+++ Document section

I have a HUGE file with a lot of HL7 segments. It must be split into 1000 (or so ) smaller files. Since it has HL7 data, there is a pattern (logic) to go by. Each data chunk starts with "MSH|" and ends when next segment starts with "MSH|".
The script must be windows (cmd) based or VBS as I cannot install any software on that machine.
File structure:
MSH|abc|123|....
s2|sdsd|2323|
...
..
MSH|ns|43|...
...
..
..
MSH|sdfns|4343|...
...
..
asds|sds
MSH|sfns|3|...
...
..
as|ss
File in above example, must be split into 2 or 3 files. Also, the files comes from UNIX, so newlines must remain as they are in the source file.
Any help?
This is a sample script that I used to parse large hl7 files into separate files with the new file names based on the data file. Uses REBOL which does not require installation ie. the core version does not make any registry entries.
I have a more generalised version that scans an incoming directory and splits them into single files and then waits for the next file to arrive.
Rebol [
file: %split-hl7.r
author: "Graham Chiu"
date: 17-Feb-2010
purpose: {split HL7 messages into single messages}
]
fn: %05112010_0730.dat
outdir: %05112010_0730/
if not exists? outdir [
make-dir outdir
]
data: read fn
cnt: 0
filename: join copy/part form fn -4 + length? form fn "-"
separator: rejoin [ newline "MSH"]
parse/all data [
some [
[ copy result to separator | copy result to end ]
(
write to-file rejoin [ outdir filename cnt ".txt" ] result
print "Got result"
?? result
cnt: cnt + 1
)
1 skip
]
]

++++++
+++ Records for processing

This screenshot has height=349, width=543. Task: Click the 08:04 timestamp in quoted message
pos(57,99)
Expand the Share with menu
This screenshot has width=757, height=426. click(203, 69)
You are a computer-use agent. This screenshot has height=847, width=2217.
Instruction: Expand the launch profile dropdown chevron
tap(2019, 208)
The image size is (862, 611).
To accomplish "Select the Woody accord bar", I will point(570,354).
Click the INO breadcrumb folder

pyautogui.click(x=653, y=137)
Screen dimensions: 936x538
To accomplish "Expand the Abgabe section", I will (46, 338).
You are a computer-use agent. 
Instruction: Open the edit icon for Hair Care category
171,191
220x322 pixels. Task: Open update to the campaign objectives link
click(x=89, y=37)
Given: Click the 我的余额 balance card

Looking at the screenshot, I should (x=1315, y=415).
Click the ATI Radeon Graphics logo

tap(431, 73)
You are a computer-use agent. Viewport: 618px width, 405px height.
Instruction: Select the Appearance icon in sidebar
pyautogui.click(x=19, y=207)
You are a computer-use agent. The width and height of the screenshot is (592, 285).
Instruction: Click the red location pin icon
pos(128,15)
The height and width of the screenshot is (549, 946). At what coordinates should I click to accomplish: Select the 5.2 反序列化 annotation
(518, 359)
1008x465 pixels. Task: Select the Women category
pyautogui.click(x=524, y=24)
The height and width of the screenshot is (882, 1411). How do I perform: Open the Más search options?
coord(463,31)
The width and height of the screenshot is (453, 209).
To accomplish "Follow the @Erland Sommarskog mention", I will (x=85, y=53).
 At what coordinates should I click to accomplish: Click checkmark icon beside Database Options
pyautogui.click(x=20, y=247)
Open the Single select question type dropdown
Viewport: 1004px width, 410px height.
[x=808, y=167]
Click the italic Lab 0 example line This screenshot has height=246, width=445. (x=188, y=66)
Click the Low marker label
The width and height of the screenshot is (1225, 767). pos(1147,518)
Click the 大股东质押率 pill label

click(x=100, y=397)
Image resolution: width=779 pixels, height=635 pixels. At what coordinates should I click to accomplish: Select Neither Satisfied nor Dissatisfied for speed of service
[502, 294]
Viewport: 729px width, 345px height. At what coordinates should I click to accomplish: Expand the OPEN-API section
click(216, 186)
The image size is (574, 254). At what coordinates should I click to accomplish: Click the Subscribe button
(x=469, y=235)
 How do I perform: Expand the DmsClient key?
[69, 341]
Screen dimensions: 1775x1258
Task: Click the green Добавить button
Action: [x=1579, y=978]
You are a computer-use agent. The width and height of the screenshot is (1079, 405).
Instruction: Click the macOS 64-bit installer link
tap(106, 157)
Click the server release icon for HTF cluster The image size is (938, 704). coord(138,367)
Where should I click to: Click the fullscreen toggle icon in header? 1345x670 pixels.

++++++

» What to work on
[A] In the thread about splitting the HL7 file, which scripting language does the sample script use?
[B] Lay out the records as a JSON list of strings, one string per line and blank lines omitted, starting at the first line of the records and ending at the line that contains "will (x=85, y=53).".

» Responses to the exercise
[A] REBOL.

[B]
[
  "This screenshot has height=349, width=543. Task: Click the 08:04 timestamp in quoted message",
  "pos(57,99)",
  "Expand the Share with menu",
  "This screenshot has width=757, height=426. click(203, 69)",
  "You are a computer-use agent. This screenshot has height=847, width=2217.",
  "Instruction: Expand the launch profile dropdown chevron",
  "tap(2019, 208)",
  "The image size is (862, 611).",
  "To accomplish \"Select the Woody accord bar\", I will point(570,354).",
  "Click the INO breadcrumb folder",
  "pyautogui.click(x=653, y=137)",
  "Screen dimensions: 936x538",
  "To accomplish \"Expand the Abgabe section\", I will (46, 338).",
  "You are a computer-use agent. ",
  "Instruction: Open the edit icon for Hair Care category",
  "171,191",
  "220x322 pixels. Task: Open update to the campaign objectives link",
  "click(x=89, y=37)",
  "Given: Click the 我的余额 balance card",
  "Looking at the screenshot, I should (x=1315, y=415).",
  "Click the ATI Radeon Graphics logo",
  "tap(431, 73)",
  "You are a computer-use agent. Viewport: 618px width, 405px height.",
  "Instruction: Select the Appearance icon in sidebar",
  "pyautogui.click(x=19, y=207)",
  "You are a computer-use agent. The width and height of the screenshot is (592, 285).",
  "Instruction: Click the red location pin icon",
  "pos(128,15)",
  "The height and width of the screenshot is (549, 946). At what coordinates should I click to accomplish: Select the 5.2 反序列化 annotation",
  "(518, 359)",
  "1008x465 pixels. Task: Select the Women category",
  "pyautogui.click(x=524, y=24)",
  "The height and width of the screenshot is (882, 1411). How do I perform: Open the Más search options?",
  "coord(463,31)",
  "The width and height of the screenshot is (453, 209).",
  "To accomplish \"Follow the @Erland Sommarskog mention\", I will (x=85, y=53)."
]